Zijn overgang liep langs een andere Standardman : Mircea Rednic, een levende legende in Roemenië. “Zonder hem speelde ik nu misschien niet meer,” toont Godfroid zich dankbaar. De eerste contacten kwamen echter tot stand via Freddy Luyckx, tijdens de zomer. Rednic toonde interesse, maar beval de speler om eerst persoonlijk eens de sfeer te gaan opsnuiven in Boekarest. Het was niet meteen liefde op het eerste gezicht, maar de Henegouwer besefte dat hij er zich wel kon thuisvoelen. “Toen Luyckx me sprak over Rapid Boekarest ben ik niet onmiddellijk alle aspecten van Roemenië grondig gaan uitpluizen. Door mijn ogen zag ik maar één zaak : een club was bereid me vertrouwen te schenken en ik zou opnieuw kunnen voetballen.”

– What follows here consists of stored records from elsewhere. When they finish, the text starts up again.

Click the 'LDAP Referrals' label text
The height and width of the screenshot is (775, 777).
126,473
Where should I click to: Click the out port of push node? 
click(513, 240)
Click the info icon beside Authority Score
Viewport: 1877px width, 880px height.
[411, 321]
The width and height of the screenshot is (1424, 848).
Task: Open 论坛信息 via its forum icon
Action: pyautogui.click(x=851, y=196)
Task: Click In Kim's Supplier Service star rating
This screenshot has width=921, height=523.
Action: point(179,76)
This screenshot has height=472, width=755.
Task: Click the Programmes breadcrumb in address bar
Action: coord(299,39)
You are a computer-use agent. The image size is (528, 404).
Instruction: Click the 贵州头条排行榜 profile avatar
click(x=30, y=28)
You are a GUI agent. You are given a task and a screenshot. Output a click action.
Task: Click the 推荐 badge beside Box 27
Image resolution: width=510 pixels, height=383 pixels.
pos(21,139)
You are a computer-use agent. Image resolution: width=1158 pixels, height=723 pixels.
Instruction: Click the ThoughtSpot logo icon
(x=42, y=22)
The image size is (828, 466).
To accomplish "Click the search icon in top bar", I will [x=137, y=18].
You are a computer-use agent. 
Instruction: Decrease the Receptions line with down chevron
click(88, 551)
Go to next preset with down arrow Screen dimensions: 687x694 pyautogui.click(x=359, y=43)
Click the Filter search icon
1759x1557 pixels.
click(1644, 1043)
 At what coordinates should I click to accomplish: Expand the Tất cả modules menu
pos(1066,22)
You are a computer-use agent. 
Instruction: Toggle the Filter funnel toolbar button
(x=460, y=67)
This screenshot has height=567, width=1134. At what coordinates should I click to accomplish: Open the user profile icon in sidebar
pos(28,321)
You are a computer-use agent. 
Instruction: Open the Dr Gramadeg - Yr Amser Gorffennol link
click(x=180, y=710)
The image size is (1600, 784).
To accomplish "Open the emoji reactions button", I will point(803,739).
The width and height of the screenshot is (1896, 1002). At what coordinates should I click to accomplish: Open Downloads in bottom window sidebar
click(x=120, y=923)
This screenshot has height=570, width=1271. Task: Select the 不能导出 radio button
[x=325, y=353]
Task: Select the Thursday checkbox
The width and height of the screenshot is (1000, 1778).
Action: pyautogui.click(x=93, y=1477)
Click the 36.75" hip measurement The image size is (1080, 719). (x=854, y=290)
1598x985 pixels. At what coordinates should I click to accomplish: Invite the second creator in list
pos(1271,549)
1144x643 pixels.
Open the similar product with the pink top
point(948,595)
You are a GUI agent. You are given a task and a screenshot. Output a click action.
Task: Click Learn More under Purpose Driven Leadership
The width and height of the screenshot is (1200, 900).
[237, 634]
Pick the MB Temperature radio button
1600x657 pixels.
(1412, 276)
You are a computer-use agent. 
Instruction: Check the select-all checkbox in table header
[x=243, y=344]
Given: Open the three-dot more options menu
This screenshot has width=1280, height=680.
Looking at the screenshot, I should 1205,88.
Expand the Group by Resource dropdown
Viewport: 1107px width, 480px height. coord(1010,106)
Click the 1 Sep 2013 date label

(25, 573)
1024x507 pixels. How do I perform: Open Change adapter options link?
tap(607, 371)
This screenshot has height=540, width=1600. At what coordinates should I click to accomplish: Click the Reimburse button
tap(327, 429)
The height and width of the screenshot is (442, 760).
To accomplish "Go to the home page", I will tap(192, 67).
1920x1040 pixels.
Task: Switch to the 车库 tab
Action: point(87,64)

Manu Godfroid aanvaardde het aanbod van de Roemenen : één jaar plus twee jaar in optie. Wat volgde was de folkloristische zoektocht naar een woonplaats. “Ik heb zowat elk hoekje gezien tijdens mijn bezoek. Sommige ondenkbare optrekjes, waar ik het nog geen nacht zou uithouden. Compleet toegetakelde muren, afgebladerd plamuursel,… Tot op een dag de club met een deftig appartement op de proppen kwam. Eentje dat net afgewerkt was en aan de voorzitter van de club toebehoorde. Ik ben meteen akkoord gegaan. De volgende ochtend belde men mij met de melding dat er een probleem was. Het appartementsblok was verkocht. Toen zijn we in Slovenië een uitwedstrijd gaan spelen in de voorronde van de Uefacup. Ik maakte er een doelpunt, de ploeg kwalificeerde zich en meteen na de partij wachtte mij goed nieuws : de club had een oplossing gevonden voor de woonst. Er bleek nog juist één appartement vrij.”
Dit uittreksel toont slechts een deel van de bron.